• Exercise aim
Can you output every line of the records below as a JSON list of strings, one string per line, leaving out blank lines?

• Data shown
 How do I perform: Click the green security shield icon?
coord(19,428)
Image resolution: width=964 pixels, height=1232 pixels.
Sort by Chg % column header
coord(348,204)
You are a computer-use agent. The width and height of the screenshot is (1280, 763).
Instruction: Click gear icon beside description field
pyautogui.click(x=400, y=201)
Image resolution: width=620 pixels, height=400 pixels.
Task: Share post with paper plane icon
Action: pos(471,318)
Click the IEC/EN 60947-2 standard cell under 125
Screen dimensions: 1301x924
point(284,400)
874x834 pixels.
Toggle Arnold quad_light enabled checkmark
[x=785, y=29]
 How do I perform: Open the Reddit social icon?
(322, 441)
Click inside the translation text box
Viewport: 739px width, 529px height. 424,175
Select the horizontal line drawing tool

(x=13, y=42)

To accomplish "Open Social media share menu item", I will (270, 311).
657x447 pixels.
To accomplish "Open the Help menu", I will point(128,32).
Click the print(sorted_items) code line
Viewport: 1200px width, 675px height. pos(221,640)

• Expected output
[
  " How do I perform: Click the green security shield icon?",
  "coord(19,428)",
  "Image resolution: width=964 pixels, height=1232 pixels.",
  "Sort by Chg % column header",
  "coord(348,204)",
  "You are a computer-use agent. The width and height of the screenshot is (1280, 763).",
  "Instruction: Click gear icon beside description field",
  "pyautogui.click(x=400, y=201)",
  "Image resolution: width=620 pixels, height=400 pixels.",
  "Task: Share post with paper plane icon",
  "Action: pos(471,318)",
  "Click the IEC/EN 60947-2 standard cell under 125",
  "Screen dimensions: 1301x924",
  "point(284,400)",
  "874x834 pixels.",
  "Toggle Arnold quad_light enabled checkmark",
  "[x=785, y=29]",
  " How do I perform: Open the Reddit social icon?",
  "(322, 441)",
  "Click inside the translation text box",
  "Viewport: 739px width, 529px height. 424,175",
  "Select the horizontal line drawing tool",
  "(x=13, y=42)",
  "To accomplish \"Open Social media share menu item\", I will (270, 311).",
  "657x447 pixels.",
  "To accomplish \"Open the Help menu\", I will point(128,32).",
  "Click the print(sorted_items) code line",
  "Viewport: 1200px width, 675px height. pos(221,640)"
]